• **Exercise material**
______________________________

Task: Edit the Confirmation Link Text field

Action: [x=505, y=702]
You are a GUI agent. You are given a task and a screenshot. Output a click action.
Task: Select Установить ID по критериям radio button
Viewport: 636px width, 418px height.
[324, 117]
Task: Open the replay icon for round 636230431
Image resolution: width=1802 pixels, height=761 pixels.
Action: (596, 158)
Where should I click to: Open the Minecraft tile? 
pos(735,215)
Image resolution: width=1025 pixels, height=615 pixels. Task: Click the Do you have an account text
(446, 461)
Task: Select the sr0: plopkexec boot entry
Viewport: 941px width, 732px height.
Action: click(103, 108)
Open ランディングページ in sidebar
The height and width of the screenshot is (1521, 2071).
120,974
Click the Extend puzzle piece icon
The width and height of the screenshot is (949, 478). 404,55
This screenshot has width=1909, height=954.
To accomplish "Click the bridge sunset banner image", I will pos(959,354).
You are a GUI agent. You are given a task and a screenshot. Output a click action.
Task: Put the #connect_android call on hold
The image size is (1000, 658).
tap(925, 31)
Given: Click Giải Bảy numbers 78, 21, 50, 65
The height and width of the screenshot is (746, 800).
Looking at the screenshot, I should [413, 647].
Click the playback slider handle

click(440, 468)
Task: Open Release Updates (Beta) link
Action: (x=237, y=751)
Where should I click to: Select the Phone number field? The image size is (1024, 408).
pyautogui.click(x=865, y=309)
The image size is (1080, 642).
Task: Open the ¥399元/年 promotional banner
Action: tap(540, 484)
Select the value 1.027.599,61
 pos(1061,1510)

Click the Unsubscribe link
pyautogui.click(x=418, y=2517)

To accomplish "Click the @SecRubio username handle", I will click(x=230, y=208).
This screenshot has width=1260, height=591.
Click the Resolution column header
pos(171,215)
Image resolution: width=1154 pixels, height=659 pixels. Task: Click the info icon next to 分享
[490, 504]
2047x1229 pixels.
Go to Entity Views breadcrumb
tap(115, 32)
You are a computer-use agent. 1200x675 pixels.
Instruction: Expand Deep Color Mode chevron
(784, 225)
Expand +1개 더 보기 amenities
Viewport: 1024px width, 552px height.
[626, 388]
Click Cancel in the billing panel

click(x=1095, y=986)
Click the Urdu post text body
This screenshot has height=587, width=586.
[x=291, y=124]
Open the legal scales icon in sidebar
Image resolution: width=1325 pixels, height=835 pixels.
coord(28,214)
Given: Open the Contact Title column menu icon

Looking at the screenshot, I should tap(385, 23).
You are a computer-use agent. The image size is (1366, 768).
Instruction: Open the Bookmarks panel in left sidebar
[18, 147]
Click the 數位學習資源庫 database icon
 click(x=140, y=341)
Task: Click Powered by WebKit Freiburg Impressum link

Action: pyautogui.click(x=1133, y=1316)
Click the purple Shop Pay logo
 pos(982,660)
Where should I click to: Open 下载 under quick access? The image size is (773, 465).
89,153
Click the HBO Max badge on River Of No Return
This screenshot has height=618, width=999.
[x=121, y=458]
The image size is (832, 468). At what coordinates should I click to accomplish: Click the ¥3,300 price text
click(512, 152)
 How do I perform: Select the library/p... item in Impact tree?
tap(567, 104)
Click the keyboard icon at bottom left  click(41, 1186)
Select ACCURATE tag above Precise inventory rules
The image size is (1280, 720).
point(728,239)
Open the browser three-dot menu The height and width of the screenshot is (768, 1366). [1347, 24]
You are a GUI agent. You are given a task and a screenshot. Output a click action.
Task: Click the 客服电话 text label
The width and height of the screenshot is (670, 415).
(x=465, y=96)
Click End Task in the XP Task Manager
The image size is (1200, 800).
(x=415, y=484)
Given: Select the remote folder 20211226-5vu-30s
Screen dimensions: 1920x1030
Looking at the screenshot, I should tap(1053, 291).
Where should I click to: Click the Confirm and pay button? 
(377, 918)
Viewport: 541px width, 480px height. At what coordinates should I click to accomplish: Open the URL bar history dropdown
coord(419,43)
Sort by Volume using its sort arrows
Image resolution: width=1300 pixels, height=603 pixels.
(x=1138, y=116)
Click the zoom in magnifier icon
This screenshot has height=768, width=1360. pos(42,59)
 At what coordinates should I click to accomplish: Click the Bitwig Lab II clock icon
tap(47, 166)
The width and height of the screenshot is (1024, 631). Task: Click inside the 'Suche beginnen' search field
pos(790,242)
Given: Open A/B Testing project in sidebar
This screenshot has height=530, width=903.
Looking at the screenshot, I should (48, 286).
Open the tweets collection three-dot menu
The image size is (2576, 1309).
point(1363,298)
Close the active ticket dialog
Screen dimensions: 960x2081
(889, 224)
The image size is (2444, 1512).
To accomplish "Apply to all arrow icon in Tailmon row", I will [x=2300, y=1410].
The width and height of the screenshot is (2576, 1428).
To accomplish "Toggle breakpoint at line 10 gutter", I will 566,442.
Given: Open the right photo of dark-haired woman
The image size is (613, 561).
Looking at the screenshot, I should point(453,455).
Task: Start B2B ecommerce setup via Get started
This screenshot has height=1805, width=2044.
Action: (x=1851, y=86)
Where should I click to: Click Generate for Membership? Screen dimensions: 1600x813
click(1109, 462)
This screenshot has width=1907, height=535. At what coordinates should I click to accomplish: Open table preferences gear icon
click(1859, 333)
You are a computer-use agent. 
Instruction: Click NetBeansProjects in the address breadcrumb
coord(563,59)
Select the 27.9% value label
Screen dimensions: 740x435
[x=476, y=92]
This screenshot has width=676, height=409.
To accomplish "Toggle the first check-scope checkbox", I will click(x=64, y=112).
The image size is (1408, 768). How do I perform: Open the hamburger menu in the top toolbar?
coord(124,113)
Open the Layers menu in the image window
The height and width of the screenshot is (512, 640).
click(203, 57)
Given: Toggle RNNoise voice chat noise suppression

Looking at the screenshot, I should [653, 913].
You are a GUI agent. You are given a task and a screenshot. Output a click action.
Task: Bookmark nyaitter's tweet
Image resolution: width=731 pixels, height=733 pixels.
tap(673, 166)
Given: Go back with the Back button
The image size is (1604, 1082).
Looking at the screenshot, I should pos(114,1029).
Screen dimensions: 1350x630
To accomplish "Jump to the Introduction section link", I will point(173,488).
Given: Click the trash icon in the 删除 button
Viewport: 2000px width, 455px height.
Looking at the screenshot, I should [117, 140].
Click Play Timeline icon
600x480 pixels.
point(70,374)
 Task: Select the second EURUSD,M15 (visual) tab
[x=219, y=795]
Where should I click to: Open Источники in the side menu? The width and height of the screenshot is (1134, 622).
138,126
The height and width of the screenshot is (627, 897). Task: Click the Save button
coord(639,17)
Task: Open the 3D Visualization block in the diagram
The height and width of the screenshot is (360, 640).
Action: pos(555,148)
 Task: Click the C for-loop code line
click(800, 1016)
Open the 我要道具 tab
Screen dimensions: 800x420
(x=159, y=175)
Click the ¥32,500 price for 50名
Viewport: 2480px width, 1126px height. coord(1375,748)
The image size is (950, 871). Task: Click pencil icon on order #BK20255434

______________________________

• **Given request**
Identify each line above that contains the word "left", and copy every such line in full.

• **Problem solution**
Instruction: Open the Bookmarks panel in left sidebar
Click the keyboard icon at bottom left  click(41, 1186)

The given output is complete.